:: Entries supplied ::
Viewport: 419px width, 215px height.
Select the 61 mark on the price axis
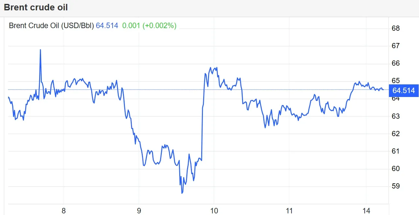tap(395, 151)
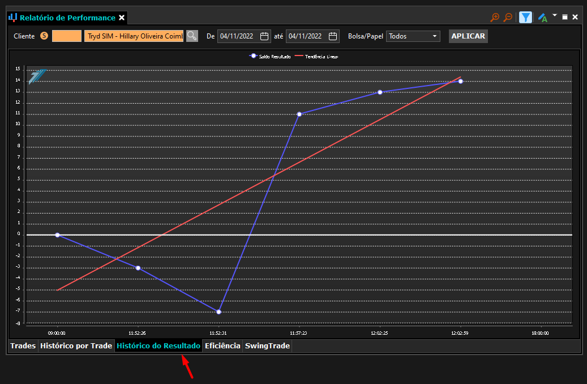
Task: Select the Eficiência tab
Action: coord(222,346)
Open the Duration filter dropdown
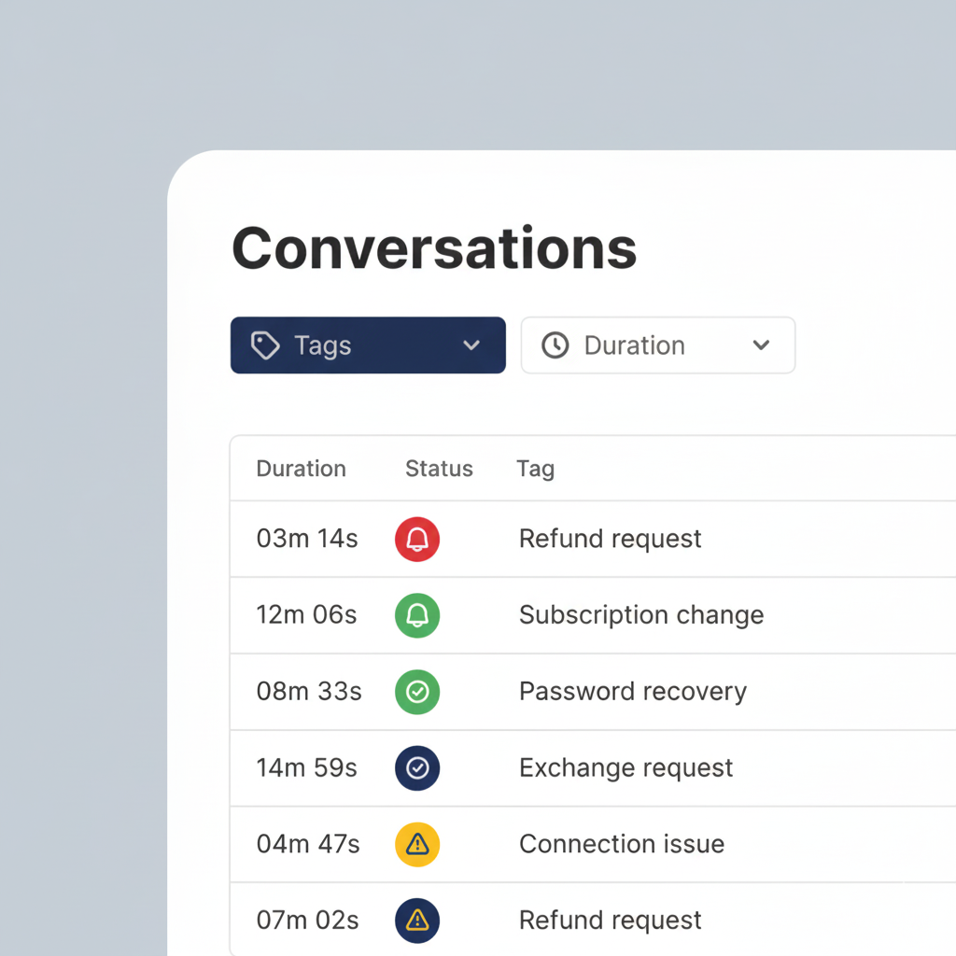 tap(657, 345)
:::
> What needs to be done: Whenever images occur above, omit them and retype each line exactly as it stands.

> Finished task:
Viewport: 419px width, 215px height.
Select the 61 mark on the price axis
tap(395, 151)
Task: Select the Eficiência tab
Action: coord(222,346)
Open the Duration filter dropdown
 tap(657, 345)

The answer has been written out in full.